The Article 29 Working Party criticised the focus of the data protection impact assessment (DPIA) template (17-page / 291KB PDF) that the European Commission has recommended for use by those involved in smart metering.
The Commission had intended for the Template to "describe the envisaged processing operations, an assessment of the risks to the rights and freedoms of data subjects, the measures envisaged to address the risks, safeguards, security measures and mechanisms to ensure the protection of personal data and to assist in demonstrating compliance with [EU data protection laws], taking into account the rights and legitimate interests of data subjects and persons concerned." However, the Working Party said that the Commission's Template failed to meet its own objective.

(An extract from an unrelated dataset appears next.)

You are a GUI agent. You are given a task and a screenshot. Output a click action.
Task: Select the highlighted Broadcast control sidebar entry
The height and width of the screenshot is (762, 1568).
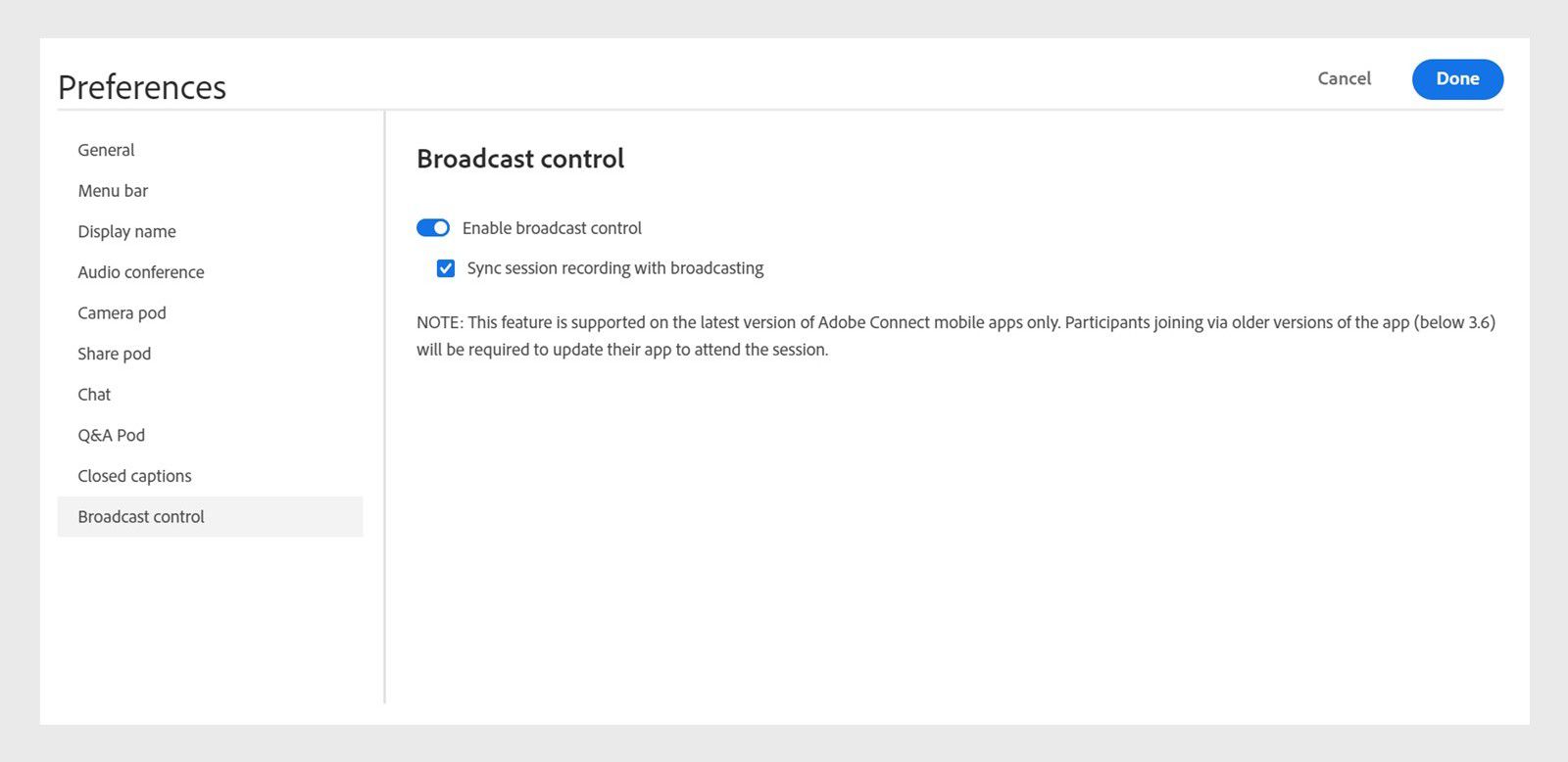point(141,516)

"The submitted DPIA Template does not directly address the actual impacts on the data subjects, such as, for example, financial loss resulting from inaccurate billing, price discrimination or criminal acts facilitated by unauthorised profiling," the Working Party said. "The WP29 considers that the DPIA Template in its current form cannot achieve its objective mandated by the Commission Recommendation. The DPIA does not provide a practical tool for assessing the impact on the individuals concerned."
Smart metering enables a two-way flow of electricity and information that allows real-time information about demand for energy to inform the level of supply needed to meet that demand in a near-instantaneous fashion.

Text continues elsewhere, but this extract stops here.